Le Tribunal administratif de Versailles a rejeté la requête de M. B... contestant ses cotisations de taxe foncière sur les propriétés bâties pour les années 2020 à 2022. Le requérant invoquait le caractère confiscatoire de l’impôt et une méconnaissance des articles 13 et 17 de la Déclaration des droits de l’homme et du citoyen. Le tribunal a jugé ces moyens inopérants et dépourvus de précisions suffisantes, faute d’argumentation sur l’assiette ou le calcul de l’imposition. La requête a été rejetée sur le fondement du 7° de l’article R. 222-1 du code de justice administrative.
Texte intégral
Vu la procédure suivante :
Par une requête enregistrée le 3 janvier 2024, M. A... B... demande au tribunal :
1°) de prononcer :la décharge des cotisations de taxe foncière sur les propriétés bâties auxquelles il a été assujetti au titre des années 2020, 2021 et 2022 à raison d’un logement sis 33, avenue de Paris à Angerville ;
2°) d’ordonner le remboursement des sommes versées au titre de ces cotisations et des majorations appliquées au titre des années 2020, 2021 et 2022, ainsi que des pénalités y afférentes, sommes assorties des intérêts moratoires, eux-mêmes assortis des intérêts moratoires.
Il soutient que ces impositions présentent un caractère confiscatoire et méconnaissent l’article 13 de la déclaration des droits de l’homme et du citoyen, car constituant une charge excessive au regard de ses facultés contributives, et l’article 17 de la même déclaration qui protège le droit de propriété.
- le code général des impôts ;
- le code de justice administrative.
Considérant ce qui suit :
1. Aux termes de l’article R. 222-1 du code de justice administrative : « (…) les présidents de formation de jugement des tribunaux (…)peuvent, par ordonnance : (…) 7° Rejeter, après l'expiration du délai de recours ou, lorsqu'un mémoire complémentaire a été annoncé, après la production de ce mémoire, les requêtes ne comportant que des moyens de légalité externe manifestement infondés, des moyens irrecevables, des moyens inopérants ou des moyens qui ne sont assortis que de faits manifestement insusceptibles de venir à leur soutien ou ne sont manifestement pas assortis des précisions permettant d'en apprécier le bien-fondé. (…) ».
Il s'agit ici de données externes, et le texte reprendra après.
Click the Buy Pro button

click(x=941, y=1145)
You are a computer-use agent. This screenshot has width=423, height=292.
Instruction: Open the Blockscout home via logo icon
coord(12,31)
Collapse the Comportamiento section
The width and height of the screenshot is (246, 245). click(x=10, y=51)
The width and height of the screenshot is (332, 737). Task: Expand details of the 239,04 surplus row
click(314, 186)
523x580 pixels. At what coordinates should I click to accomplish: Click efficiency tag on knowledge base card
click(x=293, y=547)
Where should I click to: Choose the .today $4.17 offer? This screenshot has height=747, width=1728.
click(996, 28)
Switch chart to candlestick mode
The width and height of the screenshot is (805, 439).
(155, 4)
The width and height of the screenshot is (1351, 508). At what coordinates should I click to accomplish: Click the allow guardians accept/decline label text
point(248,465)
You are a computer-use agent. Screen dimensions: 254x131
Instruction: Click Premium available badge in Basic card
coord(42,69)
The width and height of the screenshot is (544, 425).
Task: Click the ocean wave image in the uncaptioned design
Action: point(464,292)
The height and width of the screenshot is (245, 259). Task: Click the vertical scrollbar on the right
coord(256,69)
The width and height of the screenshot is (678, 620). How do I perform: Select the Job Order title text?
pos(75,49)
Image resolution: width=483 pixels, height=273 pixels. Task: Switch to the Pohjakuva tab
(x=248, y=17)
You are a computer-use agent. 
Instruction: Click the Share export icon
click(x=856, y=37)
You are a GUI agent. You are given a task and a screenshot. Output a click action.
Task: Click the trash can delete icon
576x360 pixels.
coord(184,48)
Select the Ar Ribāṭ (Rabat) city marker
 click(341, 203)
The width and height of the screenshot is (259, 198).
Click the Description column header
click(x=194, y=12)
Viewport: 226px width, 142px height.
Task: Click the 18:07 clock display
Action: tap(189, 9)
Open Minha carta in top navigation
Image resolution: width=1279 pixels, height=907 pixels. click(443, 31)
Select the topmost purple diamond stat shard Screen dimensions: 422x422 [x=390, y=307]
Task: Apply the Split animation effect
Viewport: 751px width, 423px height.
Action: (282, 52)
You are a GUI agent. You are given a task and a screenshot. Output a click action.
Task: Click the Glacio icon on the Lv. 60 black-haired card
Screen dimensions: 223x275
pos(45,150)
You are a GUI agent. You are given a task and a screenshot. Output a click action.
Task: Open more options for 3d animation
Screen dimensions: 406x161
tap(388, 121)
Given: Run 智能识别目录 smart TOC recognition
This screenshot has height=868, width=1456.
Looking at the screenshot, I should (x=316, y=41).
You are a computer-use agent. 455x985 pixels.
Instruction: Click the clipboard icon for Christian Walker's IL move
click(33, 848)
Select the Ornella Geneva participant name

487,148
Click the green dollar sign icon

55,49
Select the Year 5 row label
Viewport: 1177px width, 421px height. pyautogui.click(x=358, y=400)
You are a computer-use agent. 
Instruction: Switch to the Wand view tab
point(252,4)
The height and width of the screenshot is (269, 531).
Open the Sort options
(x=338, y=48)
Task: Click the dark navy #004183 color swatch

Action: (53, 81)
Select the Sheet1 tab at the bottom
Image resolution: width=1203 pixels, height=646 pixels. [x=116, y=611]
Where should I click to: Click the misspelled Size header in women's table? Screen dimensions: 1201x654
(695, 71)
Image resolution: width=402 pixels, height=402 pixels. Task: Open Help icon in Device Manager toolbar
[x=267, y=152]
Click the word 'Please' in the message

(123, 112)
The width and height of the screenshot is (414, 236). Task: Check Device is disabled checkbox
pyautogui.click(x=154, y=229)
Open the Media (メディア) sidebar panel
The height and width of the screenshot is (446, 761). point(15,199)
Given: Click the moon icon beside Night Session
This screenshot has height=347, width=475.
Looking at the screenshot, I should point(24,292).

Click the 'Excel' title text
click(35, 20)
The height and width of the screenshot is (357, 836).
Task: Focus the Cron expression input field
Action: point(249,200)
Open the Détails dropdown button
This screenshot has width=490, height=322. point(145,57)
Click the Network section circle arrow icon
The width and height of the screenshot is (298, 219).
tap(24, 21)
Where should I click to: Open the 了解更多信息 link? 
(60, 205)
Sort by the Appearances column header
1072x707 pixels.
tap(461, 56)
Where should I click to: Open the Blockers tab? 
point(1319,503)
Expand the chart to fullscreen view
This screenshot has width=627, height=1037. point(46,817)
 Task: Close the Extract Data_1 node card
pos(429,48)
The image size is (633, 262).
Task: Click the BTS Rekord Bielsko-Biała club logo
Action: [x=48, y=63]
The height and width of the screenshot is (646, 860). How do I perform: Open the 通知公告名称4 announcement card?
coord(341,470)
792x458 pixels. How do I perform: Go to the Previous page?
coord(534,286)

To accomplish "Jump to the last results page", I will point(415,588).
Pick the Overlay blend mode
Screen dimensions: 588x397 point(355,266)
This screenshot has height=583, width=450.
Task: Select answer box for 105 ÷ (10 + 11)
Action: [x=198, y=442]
2. En se bornant à soutenir que les cotisations de taxe foncière sur les propriétés bâties qu’il conteste présentent un caractère confiscatoire et portent atteinte à son droit de propriété, M. B..., qui ne développe aucune argumentation sur l’assiette ou le mode calcul de ces impositions, ne soulève aucune argumentation qui serait de nature à en justifier la décharge ou même la réduction. Il ne présente en outre aucune conclusion tendant à l’annulation d’une décision lui refusant une remise gracieuse des impositions en litige, en droits et pénalités. Sa requête ne soulevant que des moyens inopérants à l’appui des conclusions présentées et étant au surplus dépourvue de précisions permettant d’apprécier son bien-fondé, elle ne peut qu’être rejetée, en toutes ses conclusions, sur le fondement du 7° de l’article R. 222-1 du code de justice administrative.
ORDONNE :
Article 1er : La requête de M. B... est rejetée.
Article 2 : La présente ordonnance sera notifiée à M. A... B....
Copie en sera adressée au directeur départemental des finances publiques des Yvelines.
Fait à Versailles, le 10 novembre 2025.
Le président de la 7ème chambre
Signé
O. Mauny
La République mande et ordonne au ministre de l’économie, des finances et de la souveraineté industrielle, énergétique et numérique, en ce qui le concerne, ou à tous commissaires de justice à ce requis, en ce qui concerne les voies de droit commun contre les parties privées, de pourvoir à l'exécution de la présente décision.